Ce verset du psaume 117 interloque : de quelles nations est-il question ?
« Elles m’ont cerné, comme des guêpes (– ce n’était qu’un feu de ronces –) : au nom du Seigneur je les détruis ».
David pense à ses ennemis proches, très humains, même s’il a conscience que certains mauvais bougres et invisibles mènent la danse.
Mais les versets qui suivent mettent ce psaume au cœur même de ma réflexion d’aujourd’hui (je ne sais pas encore où elle va me conduire) :
« On m’a poussé, bousculé, on a voulu m’abattre, / mais le Seigneur m’a défendu ».
Bien vite, j’ai oublié le roi David et je me suis vu, comme ce matin juste avant le vrai réveil, pris au piège d’un démon qui voulait assurément ma perte, quoique j’étais le premier à travailler à cette perte et c’était à l’occasion d’une très « banale » prière, un bénédicité pour un repas sous notre tente de l’été. Quelqu’un de très cher n’avait pas voulu que je le prolonge, et il avait bien raison, ce n’était ni le lieu ni l’heure.
En ce rêve, j’ai ressenti à ce moment-là comme après, lors du réveil, monter une colère hors de toute logique comme de toute mesure. Non pas lâchement mais poussé par un réflexe salvateur, je me suis alors enfui, toujours en ce rêve, ou enfoui dans un refuge de solitaire … (Quand j’étais petit enfant, je me souviens d’avoir quelquefois été enfermé dans une sorte de placard sombre, qui ne me déplaisait que dans la mesure où je m’y trouvais bien.) Réflexe ou intuition ou conseil reçu par grâce ? Éviter le pire, mot d’ordre intérieur.

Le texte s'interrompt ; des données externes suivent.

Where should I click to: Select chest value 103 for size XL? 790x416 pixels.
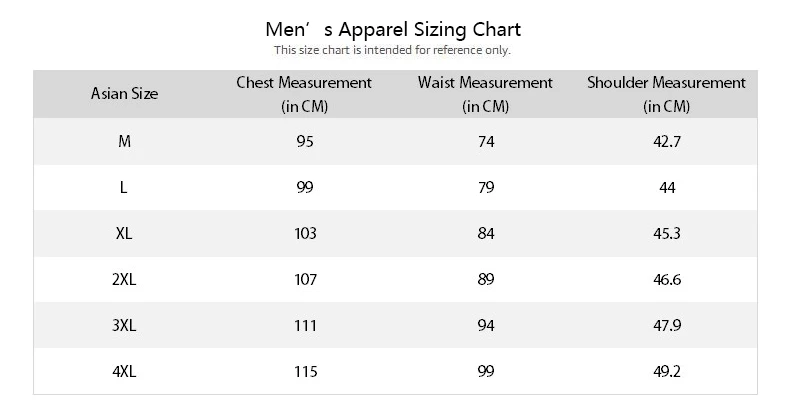(x=305, y=233)
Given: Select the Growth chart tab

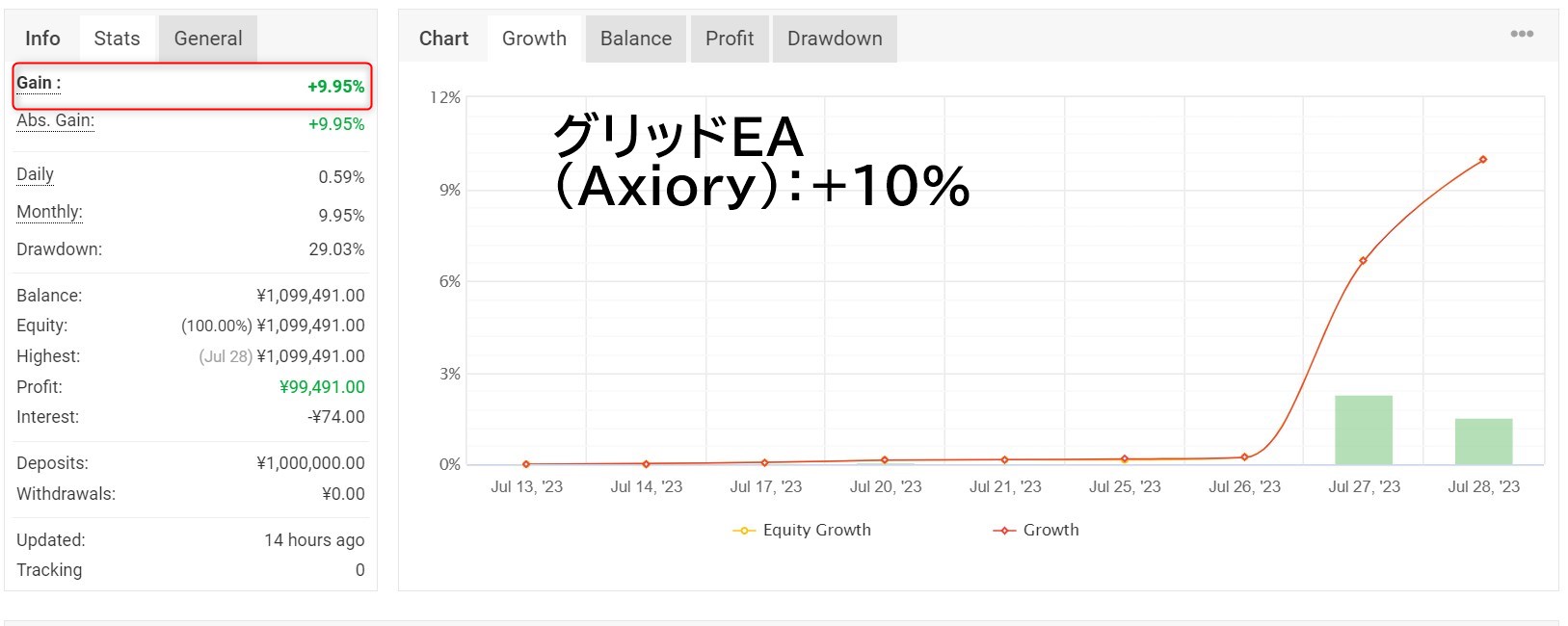Looking at the screenshot, I should [x=534, y=39].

Je décidais alors de m’éloigner, de quitter « ma » maison, de partir loin, avec peut-être pour seul logis ma voiture : je me voyais déjà perdu dans le dédale des routes inconnues, à dormir la nuit dans le coffre, à ressasser obstinément le même et sombre grief. N’avais-je pas raison ? Que pouvait-on me reprocher ?
Une voix soudain surgit en moi, mienne et pas mienne : qui me conseilla de « me » regarder.
Me regarder ? Quelle pensée bizarre ! N’étais-je pas dans mon droit ? Il me semblait impossible de faire ne fut-ce qu’un pas en arrière ! Me regarder ? J’auscultais le mot et sentais venir au-delà de lui comme un piège refermé sur moi.
Mot qui finit par me paraître, non pas ennemi, mais salvateur, car je vis soudain, en gros plan, non mon visage mais ma bouche, arrêtée sur ce mot-là comme un caillou qui ne se rejetait pas ni ne s’avalait ; non, elle n’avait pas raison, cette bouche anathèmiste ! Et moi, je me découvrais faillible et ridicule.
Seulement à ce moment-là mes yeux me découvrirent à moi-même, enveloppé dans mon sac de couchage et dans un état pitoyable. J’avais en si peu de temps vieilli de vingt ans ou plus – et donc arrivé à un âge que je ne désire même pas atteindre, et ce ne sera que poussé par la volonté divine et non la mienne que j’y parviendrai ! (Il est vrai aussi que je n’ai aucune volonté dont me glorifier : de simples tentatives de loin en loin !)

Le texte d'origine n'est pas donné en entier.